A while back (Oct 2010) I found a compiler optimisation bug with optimisation level 2 (O2) in MDK V4.12 (Armcc V4.1.0.481). The problem does not occur in MDK V4.11 (Armcc 4.0.0.728).
It appears that in some situations the compiler locates two local variables at the same address. I sent some demo code to Keil and they acknowledged the problem with the following explanation:
It seems like the compiler treats 8bit writes wrongly when analyzing the lifetime of a local variable.
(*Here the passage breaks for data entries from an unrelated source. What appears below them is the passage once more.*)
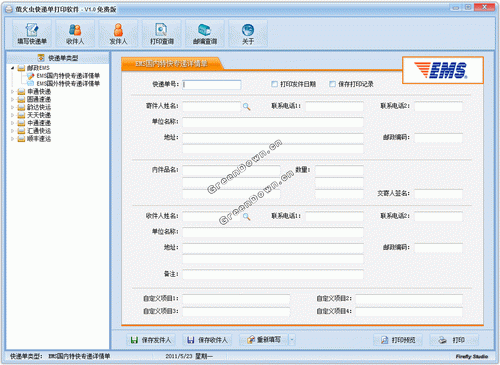The height and width of the screenshot is (365, 500).
Task: Search recipient with 收件人姓名 magnifier icon
Action: (246, 217)
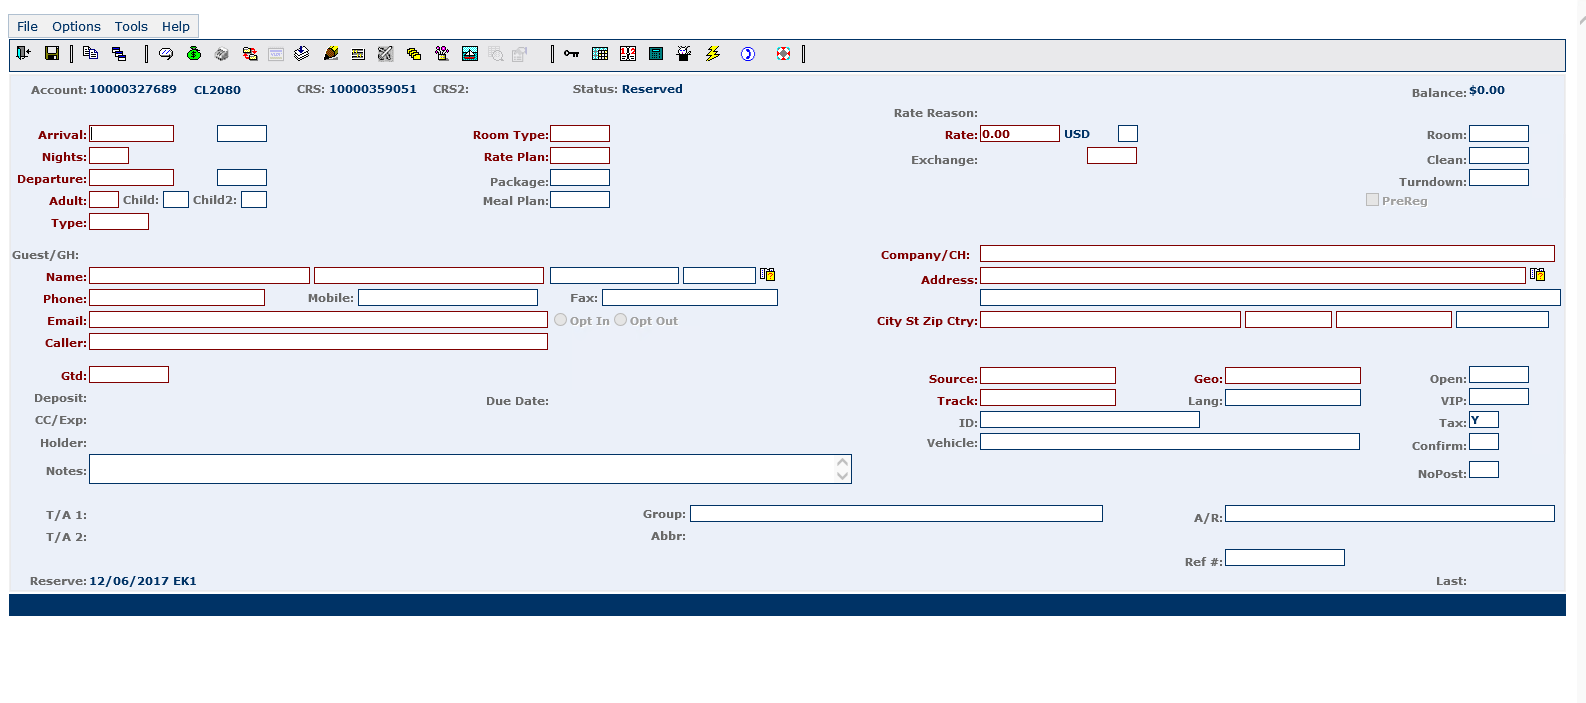Click the Rate field showing 0.00
Image resolution: width=1586 pixels, height=703 pixels.
tap(1019, 134)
It assumes that a whole 32bit value is written and so assumes the other 3bytes in a word are destroyed/rewritten as well. So it can happen local objects share the same location as in this simplified example:
typedef union { char arr[4]; int val; } union_t; void test(char val1, char val2, int *ptr) { union_t a, b; a.arr[0] = val1; a.arr[1] = val1; a.arr[2] = val1; a.arr[3] = val1; ptr[0] = a.val; b.arr[0] = val2; b.arr[1] = val2; b.arr[2] = val2; b.arr[3] = val2; ptr[1] = b.val; a.arr[0] = val2; ptr[2] = a.val; }
This has not been fixed in MDK 4.14.
A while back (Oct 2010) I found a compiler optimisation bug with optimisation level 2 (O2) in MDK V4.12 (Armcc V4.1.0.481).
Has Keil/ARM confirmed this...?
Ho, I thought it was a separate issue. Sorry for the noise.